Piper is a stereotypical affluent WASP ice princess. But, in de los Santos's able hands, she undergoes a radical yet mostly believable transformation. Piper and her husband Kyle are the alpha couple of the community. Piper is a mother of two, overly concerned with propriety and appearance. She is most at ease when caring for her kids and spending time with her best friend Elizabeth. When Elizabeth is diagnosed with cancer, Piper's world begins to crumble, but through the illness, she rebuilds it into one more genuine and compassionate. As all of her energy goes into caring for Elizabeth, she finds herself distanced from Kyle and her previous petty concerns and becoming close with Cornelia, the neighbor she once dismissed. Elizabeth's illness challenges Piper to change and to learn to accept not only other people but her true self as well.
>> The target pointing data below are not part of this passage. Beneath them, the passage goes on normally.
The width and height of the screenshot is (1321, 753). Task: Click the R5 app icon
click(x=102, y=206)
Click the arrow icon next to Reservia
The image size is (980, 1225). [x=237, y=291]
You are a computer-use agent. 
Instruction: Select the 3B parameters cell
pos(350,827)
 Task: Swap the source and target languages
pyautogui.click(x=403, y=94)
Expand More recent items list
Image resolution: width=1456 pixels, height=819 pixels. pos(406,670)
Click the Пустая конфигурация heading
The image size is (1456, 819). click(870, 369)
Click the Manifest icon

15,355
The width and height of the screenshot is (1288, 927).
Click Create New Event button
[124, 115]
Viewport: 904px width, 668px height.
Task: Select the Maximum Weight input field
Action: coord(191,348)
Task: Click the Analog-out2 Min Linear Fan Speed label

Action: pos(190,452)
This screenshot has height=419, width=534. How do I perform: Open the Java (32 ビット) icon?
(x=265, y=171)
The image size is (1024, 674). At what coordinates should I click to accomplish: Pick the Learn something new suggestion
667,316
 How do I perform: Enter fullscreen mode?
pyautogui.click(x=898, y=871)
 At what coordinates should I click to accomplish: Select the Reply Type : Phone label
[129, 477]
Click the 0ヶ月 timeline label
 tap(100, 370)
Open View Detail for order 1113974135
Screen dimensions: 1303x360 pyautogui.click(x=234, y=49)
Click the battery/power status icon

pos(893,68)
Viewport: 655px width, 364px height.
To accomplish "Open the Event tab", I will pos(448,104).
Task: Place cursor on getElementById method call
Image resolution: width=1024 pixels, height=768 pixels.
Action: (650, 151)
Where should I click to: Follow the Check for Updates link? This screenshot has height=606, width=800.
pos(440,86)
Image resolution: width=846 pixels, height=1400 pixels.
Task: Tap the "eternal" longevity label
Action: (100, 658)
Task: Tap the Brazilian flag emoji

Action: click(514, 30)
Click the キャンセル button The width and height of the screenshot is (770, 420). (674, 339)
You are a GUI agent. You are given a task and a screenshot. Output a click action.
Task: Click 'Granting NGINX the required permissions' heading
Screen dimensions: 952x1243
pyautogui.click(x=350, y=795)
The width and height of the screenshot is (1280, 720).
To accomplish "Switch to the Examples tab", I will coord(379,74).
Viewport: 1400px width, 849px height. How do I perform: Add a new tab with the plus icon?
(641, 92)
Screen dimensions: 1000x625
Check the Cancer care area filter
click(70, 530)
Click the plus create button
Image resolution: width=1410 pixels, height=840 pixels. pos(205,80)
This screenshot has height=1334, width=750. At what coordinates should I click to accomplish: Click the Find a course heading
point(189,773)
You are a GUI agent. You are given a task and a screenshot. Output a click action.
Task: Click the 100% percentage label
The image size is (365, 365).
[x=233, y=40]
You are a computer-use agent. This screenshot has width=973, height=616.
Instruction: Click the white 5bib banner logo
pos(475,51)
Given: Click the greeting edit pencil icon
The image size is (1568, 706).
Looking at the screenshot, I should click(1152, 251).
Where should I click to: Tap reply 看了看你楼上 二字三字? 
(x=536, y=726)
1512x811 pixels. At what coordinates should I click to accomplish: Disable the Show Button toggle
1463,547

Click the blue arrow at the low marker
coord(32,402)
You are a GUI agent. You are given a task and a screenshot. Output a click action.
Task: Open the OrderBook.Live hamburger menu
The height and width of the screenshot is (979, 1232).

Meanwhile, young Dev, a kind-hearted genius preoccupied with String Theory and poetry, is faced with his own set of challenges. Recently uprooted from his hometown after a disastrous seventh grade year, he finds himself at a new school in a new town and finally feeling happy and comfortable. Still, he wonders why his mother chose this location. Could it have something to do with the father he never knew? With the help of friends Aiden and Lyssa and first girlfriend Clare, he starts to put together the missing pieces of his life that, while exciting, unravels the carefully woven lies his mother has told him all along.
The stories of Cornelia, Piper and Dev intersect in a number of compelling ways, resulting in some good plot developments. Yet, overall, this is a character-driven novel, and it is the inner lives of the three main figures that make it such a page-turner. Cornelia's portions are written in first-person narration while those of Piper and Dev are told in third person. Her shift in perspectives is successful because the tone and pace remain consistent, and each character has a worthwhile and unique point of view. The secondary characters --- Elizabeth, Dev's friends, Teo and Cornelia's brother --- are all given just the right amount of attention, adding to and not distracting from the story.
Readers may be familiar with Cornelia, Clare and Teo from de los Santos's debut novel, LOVE WALKED IN, but BELONG TO ME stands on its own well. While the connections between some of the characters are a bit too contrived and the emotional transformations are sometimes a bit too neat, the writing is enjoyable enough and the themes of belonging, friendship and love challenged by secrets and change are universal enough to make this a recommendable title.
--- Reviewed by Sarah Rachel Egelman
I wish I knew Cornelia May 11, 2008 1 out of 1 found this review helpful
You do not want to miss this book. Cornelia and Teo Sandoval are two of the most likeable characters in modern fiction. I wish I knew them in real life. The dialogue is unbeatable, as are the metaphors which provide whimsical insights into family, life, love, loss.
Marisa De Los Santos creates such vivid characters. Reading Dev's chapters (a brillant boy who describes his life through the cosmos and science most of the time) is also so endearing yet so real and adolescent.
The most intricate character is that of Piper who the reader wants to hate, yet is so complex, and so human, that you can't help but love her.
Belong to Me might be accused of being "chick lit". Yet it is so much better written than that genre, so poetic in its word choices and messages that I found myself deeply engrossed throughout.
Love Walked In (Santos first book) is equally as good. Belong to Me can stand alone, but if you have not yet read Love Walked In, you're in for a treat.